Elementa: Science of the Anthropocene plans to publish its first articles in July. A number of scientists say we have moved into a new geologic epoch, which they are informally calling “anthropocene.” This new period in time, they say, is defined by the profound impact humans are having on the world.
Elementa will be free and available to anyone with an Internet connection, unlike many scholarly journals, for which a subscription—often costing thousands of dollars a year—is needed. Organizers of the new journal say its open access will make the research more accessible, including to policy makers who may be influenced by Elementa’s research.
A staff of two at Dartmouth will do the work of putting together the publication, both in the collection and dissemination of research articles, and in publishing the work online. Elementa’s business model has institutions and grant-based projects paying to publish articles by their researchers, rather than subscriptions supporting the publication and its staff.

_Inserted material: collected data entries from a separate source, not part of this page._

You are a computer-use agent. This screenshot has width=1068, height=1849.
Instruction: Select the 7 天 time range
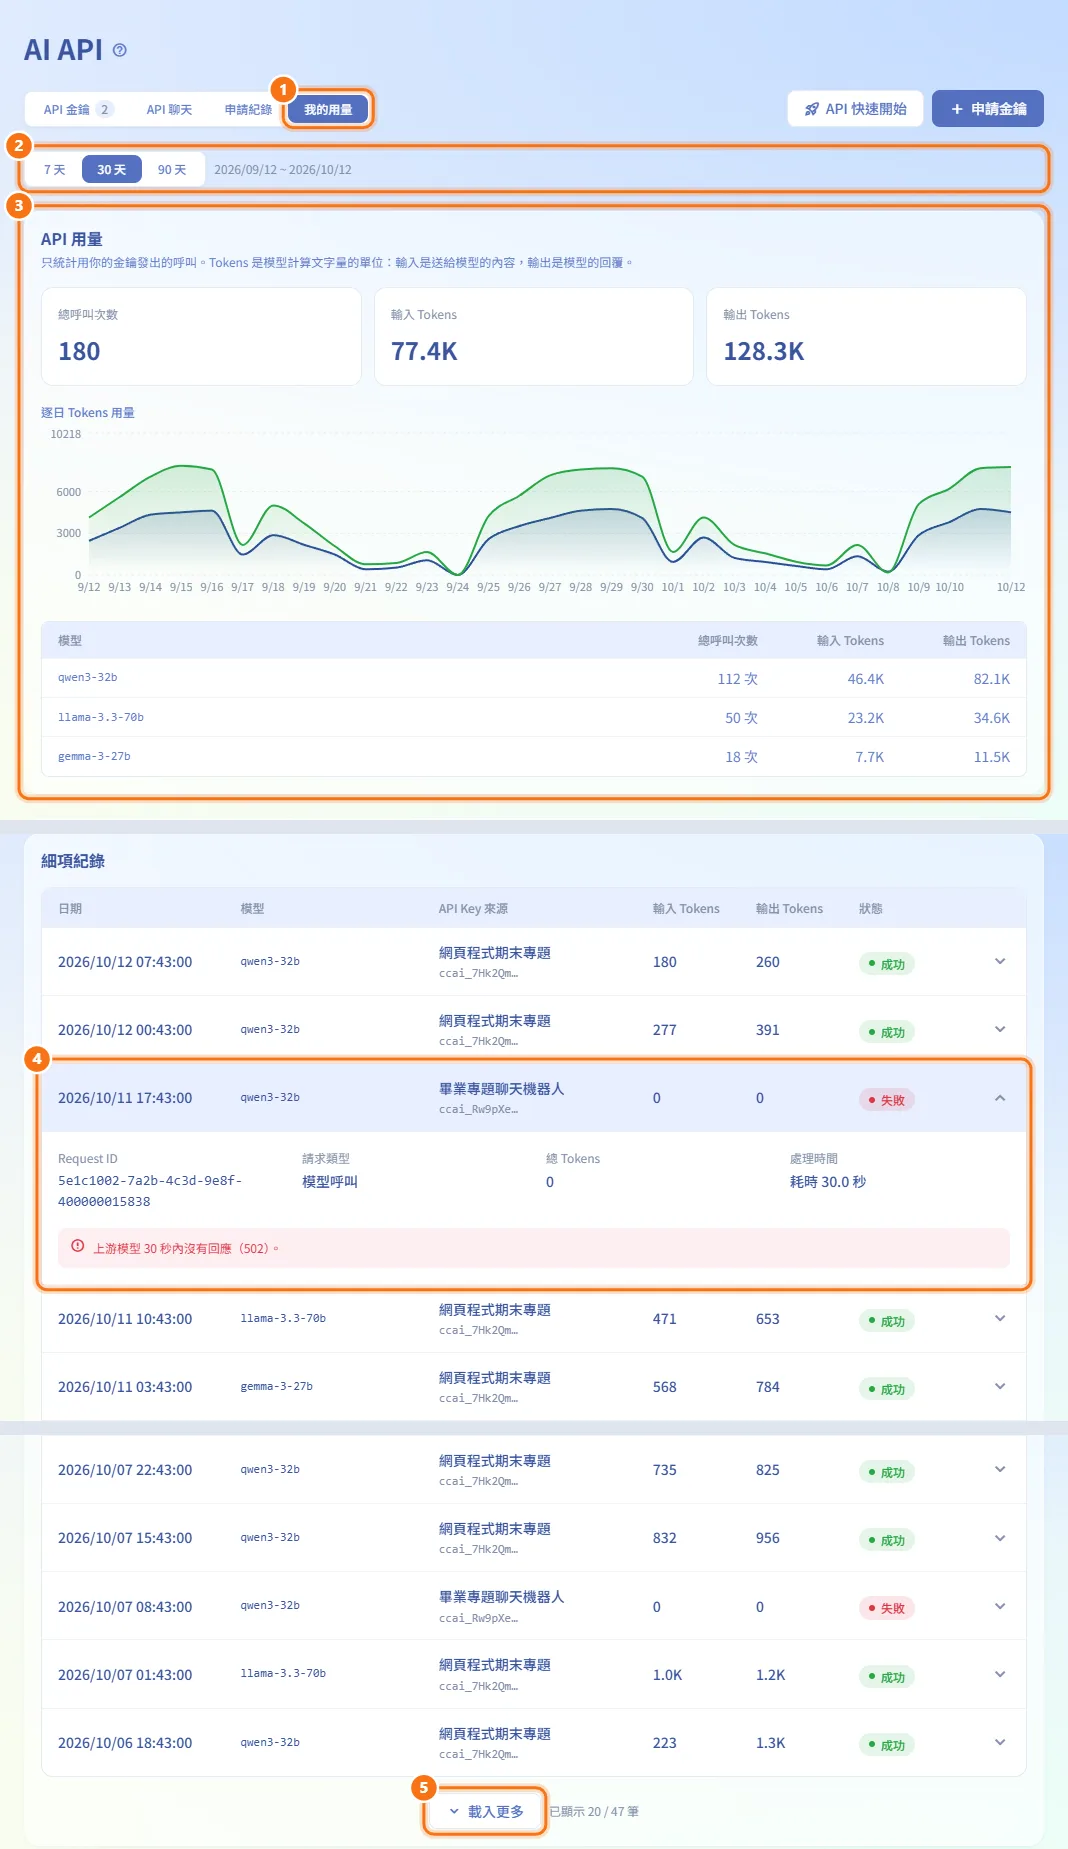tap(55, 170)
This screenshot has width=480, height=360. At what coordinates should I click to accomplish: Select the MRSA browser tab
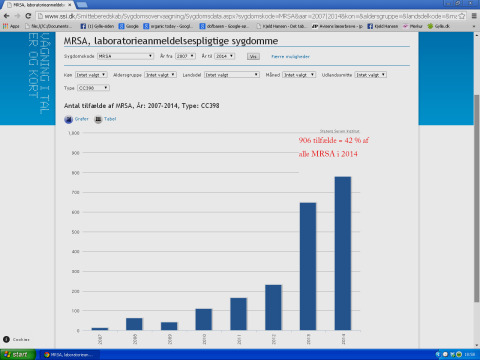pos(39,5)
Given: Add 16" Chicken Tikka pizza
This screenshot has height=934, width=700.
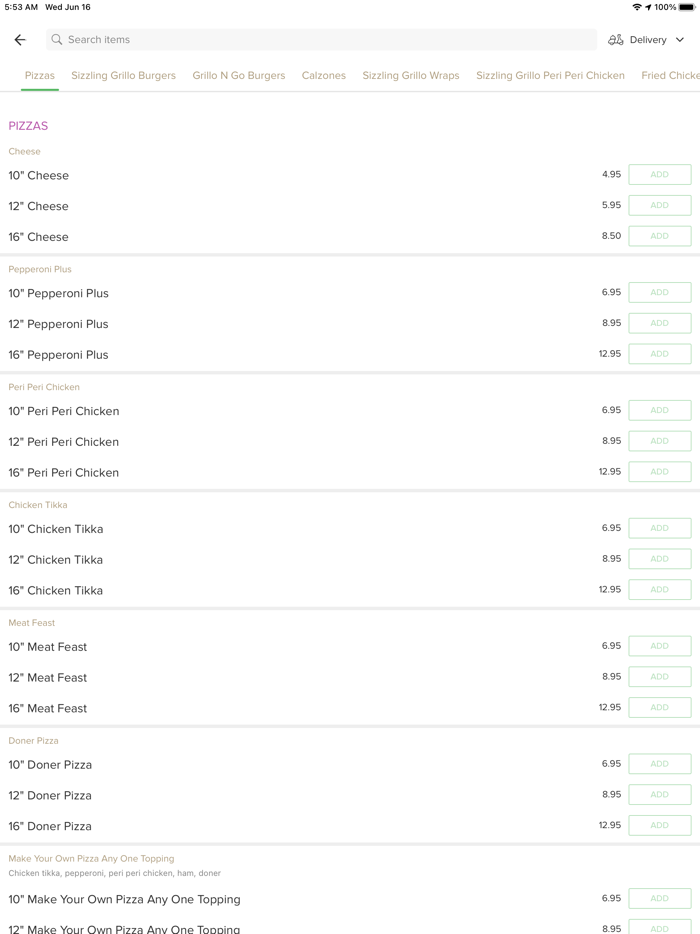Looking at the screenshot, I should click(659, 589).
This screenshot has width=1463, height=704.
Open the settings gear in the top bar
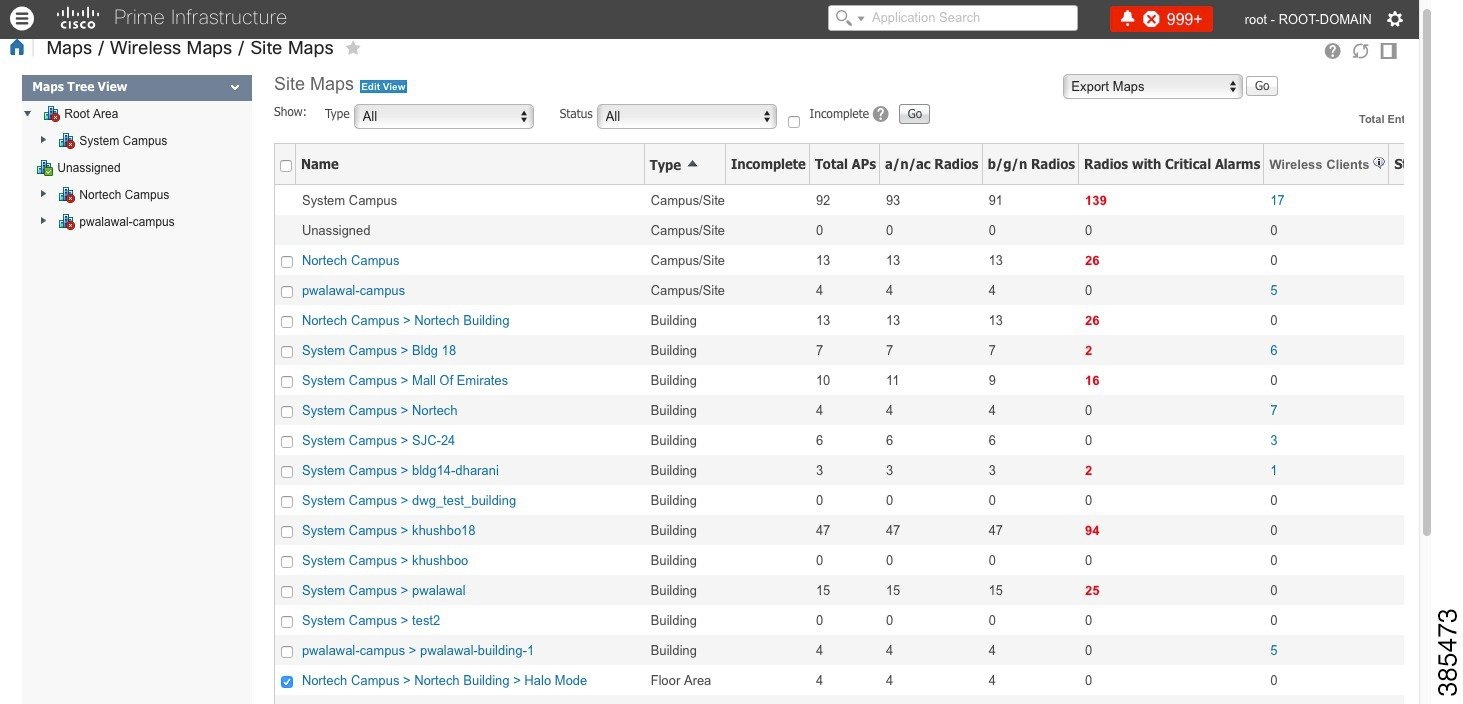click(x=1396, y=17)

“In hosting the production of Elementa, Dartmouth is pleased to take a leadership role in campus-based publishing collaboration, with the goal of openly sharing critical research on some of the most challenging issues in the contemporary world. This open-access model serves an urgent need—to bring the best scholarship to bear more directly on serious global issues,” says Dartmouth President Carol L. Folt.
The creation of Elementa was “driven by a desire to provide high-quality scholarship to a global public at a more affordable cost model than traditional publishers have achieved,” says David Seaman, Dartmouth’s associate librarian for information management, who has been involved in the new journal’s creation for the past year. “Anyone in the world will be able to have access to this scholarship.”
Dartmouth and the other universities—the University of Colorado, Georgia Institute of Technology, the University of Michigan and the University of Washington—are partnering with BioOne, a nonprofit publisher of scientific journals based in Washington, D.C., on Elementa.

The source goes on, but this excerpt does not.